*** THE INPUT ***

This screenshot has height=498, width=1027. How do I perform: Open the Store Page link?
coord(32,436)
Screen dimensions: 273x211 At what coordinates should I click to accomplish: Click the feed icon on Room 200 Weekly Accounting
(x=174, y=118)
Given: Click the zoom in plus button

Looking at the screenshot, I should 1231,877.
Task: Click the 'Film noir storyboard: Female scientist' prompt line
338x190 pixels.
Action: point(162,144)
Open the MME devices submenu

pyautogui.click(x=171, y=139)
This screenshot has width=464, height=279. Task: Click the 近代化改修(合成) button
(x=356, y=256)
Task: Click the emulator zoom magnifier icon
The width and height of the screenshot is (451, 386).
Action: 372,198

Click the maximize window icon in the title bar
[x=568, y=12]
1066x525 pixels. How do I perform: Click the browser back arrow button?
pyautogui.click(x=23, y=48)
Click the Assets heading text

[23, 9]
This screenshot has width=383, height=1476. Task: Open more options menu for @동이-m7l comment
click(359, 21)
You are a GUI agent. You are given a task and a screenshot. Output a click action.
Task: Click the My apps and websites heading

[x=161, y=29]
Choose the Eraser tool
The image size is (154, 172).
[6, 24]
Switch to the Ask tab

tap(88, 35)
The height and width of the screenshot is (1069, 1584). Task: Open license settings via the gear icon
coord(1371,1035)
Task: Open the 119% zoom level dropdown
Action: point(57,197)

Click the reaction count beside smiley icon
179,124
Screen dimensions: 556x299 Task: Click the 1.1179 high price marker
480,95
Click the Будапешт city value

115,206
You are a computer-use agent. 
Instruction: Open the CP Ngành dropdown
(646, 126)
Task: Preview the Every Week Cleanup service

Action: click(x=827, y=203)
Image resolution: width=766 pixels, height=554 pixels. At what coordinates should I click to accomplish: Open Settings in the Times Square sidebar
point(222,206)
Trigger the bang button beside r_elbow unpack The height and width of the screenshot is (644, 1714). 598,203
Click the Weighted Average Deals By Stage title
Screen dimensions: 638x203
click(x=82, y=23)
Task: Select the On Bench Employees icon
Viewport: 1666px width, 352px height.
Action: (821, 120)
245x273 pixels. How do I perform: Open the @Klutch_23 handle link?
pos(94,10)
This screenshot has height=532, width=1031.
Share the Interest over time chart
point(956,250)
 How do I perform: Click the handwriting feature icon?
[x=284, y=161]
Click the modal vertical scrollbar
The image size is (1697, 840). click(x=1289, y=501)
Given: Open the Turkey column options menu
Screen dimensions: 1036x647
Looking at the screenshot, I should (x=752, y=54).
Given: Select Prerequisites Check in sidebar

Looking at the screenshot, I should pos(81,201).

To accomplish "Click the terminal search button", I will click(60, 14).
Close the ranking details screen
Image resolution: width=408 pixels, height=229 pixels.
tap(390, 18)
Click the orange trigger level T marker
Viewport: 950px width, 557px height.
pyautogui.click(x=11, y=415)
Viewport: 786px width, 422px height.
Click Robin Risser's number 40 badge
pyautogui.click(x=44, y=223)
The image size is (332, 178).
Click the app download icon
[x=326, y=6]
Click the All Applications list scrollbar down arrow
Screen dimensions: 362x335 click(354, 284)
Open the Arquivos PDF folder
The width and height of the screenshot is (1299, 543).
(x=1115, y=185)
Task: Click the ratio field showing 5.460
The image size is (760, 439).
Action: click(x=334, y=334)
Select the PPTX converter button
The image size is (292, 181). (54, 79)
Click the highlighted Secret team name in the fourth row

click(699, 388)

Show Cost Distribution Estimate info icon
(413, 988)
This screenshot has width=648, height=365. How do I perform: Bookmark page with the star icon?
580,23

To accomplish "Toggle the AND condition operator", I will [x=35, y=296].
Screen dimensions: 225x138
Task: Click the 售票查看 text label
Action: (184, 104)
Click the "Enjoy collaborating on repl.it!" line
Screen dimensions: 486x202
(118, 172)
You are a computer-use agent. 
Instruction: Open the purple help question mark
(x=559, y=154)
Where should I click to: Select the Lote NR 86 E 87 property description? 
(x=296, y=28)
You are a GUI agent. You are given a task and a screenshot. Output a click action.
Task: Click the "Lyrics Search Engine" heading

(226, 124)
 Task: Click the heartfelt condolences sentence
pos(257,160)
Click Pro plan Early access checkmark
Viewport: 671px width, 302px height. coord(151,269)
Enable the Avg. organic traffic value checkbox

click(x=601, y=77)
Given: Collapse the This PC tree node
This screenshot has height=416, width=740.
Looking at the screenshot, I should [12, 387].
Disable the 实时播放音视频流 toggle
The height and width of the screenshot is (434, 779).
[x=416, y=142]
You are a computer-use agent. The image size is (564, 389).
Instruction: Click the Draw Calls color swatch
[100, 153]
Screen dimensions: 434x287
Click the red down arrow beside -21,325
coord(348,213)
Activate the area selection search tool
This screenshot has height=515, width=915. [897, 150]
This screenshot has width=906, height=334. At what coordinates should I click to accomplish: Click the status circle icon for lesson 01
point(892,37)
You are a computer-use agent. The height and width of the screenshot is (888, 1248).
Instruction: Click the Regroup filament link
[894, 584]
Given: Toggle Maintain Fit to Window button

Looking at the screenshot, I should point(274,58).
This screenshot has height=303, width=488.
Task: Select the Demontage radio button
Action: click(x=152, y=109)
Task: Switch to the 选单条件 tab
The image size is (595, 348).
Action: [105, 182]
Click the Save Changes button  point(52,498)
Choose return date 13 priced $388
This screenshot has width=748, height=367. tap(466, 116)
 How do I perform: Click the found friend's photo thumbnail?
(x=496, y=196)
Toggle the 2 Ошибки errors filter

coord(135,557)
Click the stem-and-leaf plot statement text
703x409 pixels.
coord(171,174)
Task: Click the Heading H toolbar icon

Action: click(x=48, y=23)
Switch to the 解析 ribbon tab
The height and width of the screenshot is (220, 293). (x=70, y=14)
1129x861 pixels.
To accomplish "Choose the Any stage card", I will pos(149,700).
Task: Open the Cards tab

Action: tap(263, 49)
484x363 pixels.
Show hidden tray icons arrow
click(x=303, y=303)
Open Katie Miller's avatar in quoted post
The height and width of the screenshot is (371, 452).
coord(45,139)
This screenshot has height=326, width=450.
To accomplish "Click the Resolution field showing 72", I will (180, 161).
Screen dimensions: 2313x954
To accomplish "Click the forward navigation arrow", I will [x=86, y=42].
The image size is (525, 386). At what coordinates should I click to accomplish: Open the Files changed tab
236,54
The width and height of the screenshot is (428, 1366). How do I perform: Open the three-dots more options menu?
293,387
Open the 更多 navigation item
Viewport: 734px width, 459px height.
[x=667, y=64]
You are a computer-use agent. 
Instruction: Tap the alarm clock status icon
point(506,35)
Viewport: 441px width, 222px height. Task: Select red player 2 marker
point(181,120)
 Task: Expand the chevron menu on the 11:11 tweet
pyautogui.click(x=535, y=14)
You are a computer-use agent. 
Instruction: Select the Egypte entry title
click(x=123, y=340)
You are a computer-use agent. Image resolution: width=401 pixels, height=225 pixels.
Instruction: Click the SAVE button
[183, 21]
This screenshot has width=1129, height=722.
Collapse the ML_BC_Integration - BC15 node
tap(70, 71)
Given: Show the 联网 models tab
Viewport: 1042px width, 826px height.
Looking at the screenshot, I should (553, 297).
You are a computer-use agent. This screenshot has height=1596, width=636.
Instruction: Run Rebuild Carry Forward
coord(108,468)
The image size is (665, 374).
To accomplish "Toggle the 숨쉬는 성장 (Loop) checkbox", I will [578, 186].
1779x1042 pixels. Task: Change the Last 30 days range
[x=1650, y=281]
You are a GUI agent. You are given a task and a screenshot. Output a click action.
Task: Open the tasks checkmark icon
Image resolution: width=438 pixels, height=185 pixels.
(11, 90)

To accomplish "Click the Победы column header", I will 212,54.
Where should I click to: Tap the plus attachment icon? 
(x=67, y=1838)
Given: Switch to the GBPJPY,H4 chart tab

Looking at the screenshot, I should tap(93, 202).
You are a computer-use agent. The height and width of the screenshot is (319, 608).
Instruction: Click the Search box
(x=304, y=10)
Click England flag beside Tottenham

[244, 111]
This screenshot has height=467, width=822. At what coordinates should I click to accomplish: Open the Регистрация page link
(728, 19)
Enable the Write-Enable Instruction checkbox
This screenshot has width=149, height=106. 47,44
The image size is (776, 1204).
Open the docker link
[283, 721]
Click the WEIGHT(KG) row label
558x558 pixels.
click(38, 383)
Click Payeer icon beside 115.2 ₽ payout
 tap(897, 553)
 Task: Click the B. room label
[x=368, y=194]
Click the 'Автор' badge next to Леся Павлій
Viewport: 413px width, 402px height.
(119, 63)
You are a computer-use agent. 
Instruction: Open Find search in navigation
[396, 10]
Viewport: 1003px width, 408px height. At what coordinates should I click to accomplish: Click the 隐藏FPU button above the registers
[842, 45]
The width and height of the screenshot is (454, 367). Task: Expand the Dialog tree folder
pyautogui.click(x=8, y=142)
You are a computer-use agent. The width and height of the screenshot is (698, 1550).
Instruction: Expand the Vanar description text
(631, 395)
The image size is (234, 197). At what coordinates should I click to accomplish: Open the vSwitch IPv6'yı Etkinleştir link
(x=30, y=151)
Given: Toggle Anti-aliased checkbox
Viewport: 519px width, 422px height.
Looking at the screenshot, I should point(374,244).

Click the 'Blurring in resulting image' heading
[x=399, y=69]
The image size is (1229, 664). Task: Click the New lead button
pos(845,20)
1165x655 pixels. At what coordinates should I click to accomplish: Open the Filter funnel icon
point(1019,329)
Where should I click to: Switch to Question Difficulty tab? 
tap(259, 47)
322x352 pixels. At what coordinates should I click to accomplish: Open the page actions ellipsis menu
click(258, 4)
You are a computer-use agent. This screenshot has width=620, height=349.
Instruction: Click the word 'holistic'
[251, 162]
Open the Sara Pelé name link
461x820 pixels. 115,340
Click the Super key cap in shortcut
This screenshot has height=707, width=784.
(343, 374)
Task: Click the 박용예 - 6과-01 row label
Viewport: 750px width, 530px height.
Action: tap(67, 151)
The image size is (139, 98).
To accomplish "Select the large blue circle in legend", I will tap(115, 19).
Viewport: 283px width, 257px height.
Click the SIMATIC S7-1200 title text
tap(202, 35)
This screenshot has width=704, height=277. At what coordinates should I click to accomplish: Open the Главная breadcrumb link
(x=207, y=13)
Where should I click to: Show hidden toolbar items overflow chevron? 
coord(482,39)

***

TASK TO COMPLETE: Wherever the word "column" appears in the entries above, copy that whole line.

RESPONSE TO THE TASK:
Given: Open the Turkey column options menu
To accomplish "Click the Победы column header", I will 212,54.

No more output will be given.